Input
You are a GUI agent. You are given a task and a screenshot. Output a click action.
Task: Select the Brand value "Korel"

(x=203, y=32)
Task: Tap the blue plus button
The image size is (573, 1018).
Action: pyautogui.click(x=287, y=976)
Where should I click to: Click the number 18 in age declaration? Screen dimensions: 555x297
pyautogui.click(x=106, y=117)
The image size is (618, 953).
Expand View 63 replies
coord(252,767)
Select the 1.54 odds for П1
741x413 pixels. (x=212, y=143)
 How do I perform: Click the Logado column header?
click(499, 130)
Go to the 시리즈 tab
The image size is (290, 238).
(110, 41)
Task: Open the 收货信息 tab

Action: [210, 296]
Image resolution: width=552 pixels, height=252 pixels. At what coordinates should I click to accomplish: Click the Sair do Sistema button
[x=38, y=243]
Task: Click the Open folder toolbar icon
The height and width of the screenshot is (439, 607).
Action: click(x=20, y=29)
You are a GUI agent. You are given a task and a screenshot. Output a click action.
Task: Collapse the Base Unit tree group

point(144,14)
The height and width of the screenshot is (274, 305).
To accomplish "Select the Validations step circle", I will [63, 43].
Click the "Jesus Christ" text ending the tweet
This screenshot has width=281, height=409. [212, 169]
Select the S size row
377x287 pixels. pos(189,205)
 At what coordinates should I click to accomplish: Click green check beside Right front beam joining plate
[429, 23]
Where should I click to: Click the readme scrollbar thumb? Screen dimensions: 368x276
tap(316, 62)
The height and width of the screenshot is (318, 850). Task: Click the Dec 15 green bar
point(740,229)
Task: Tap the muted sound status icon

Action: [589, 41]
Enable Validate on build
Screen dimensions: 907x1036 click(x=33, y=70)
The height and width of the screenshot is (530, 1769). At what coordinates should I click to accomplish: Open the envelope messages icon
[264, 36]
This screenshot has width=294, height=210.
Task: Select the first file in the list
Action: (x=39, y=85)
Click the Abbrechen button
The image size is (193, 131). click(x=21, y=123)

Requirements
Copy all of the data above word for word.

Exercise response
You are a GUI agent. You are given a task and a screenshot. Output a click action.
Task: Select the Brand value "Korel"

(x=203, y=32)
Task: Tap the blue plus button
The image size is (573, 1018).
Action: pyautogui.click(x=287, y=976)
Where should I click to: Click the number 18 in age declaration? Screen dimensions: 555x297
pyautogui.click(x=106, y=117)
The image size is (618, 953).
Expand View 63 replies
coord(252,767)
Select the 1.54 odds for П1
741x413 pixels. (x=212, y=143)
 How do I perform: Click the Logado column header?
click(499, 130)
Go to the 시리즈 tab
The image size is (290, 238).
(110, 41)
Task: Open the 收货信息 tab

Action: [210, 296]
Image resolution: width=552 pixels, height=252 pixels. At what coordinates should I click to accomplish: Click the Sair do Sistema button
[x=38, y=243]
Task: Click the Open folder toolbar icon
The height and width of the screenshot is (439, 607).
Action: click(x=20, y=29)
You are a GUI agent. You are given a task and a screenshot. Output a click action.
Task: Collapse the Base Unit tree group

point(144,14)
The height and width of the screenshot is (274, 305).
To accomplish "Select the Validations step circle", I will [63, 43].
Click the "Jesus Christ" text ending the tweet
This screenshot has width=281, height=409. [212, 169]
Select the S size row
377x287 pixels. pos(189,205)
 At what coordinates should I click to accomplish: Click green check beside Right front beam joining plate
[429, 23]
Where should I click to: Click the readme scrollbar thumb? Screen dimensions: 368x276
tap(316, 62)
The height and width of the screenshot is (318, 850). Task: Click the Dec 15 green bar
point(740,229)
Task: Tap the muted sound status icon

Action: [589, 41]
Enable Validate on build
Screen dimensions: 907x1036 click(x=33, y=70)
The height and width of the screenshot is (530, 1769). At what coordinates should I click to accomplish: Open the envelope messages icon
[264, 36]
This screenshot has width=294, height=210.
Task: Select the first file in the list
Action: (x=39, y=85)
Click the Abbrechen button
The image size is (193, 131). click(x=21, y=123)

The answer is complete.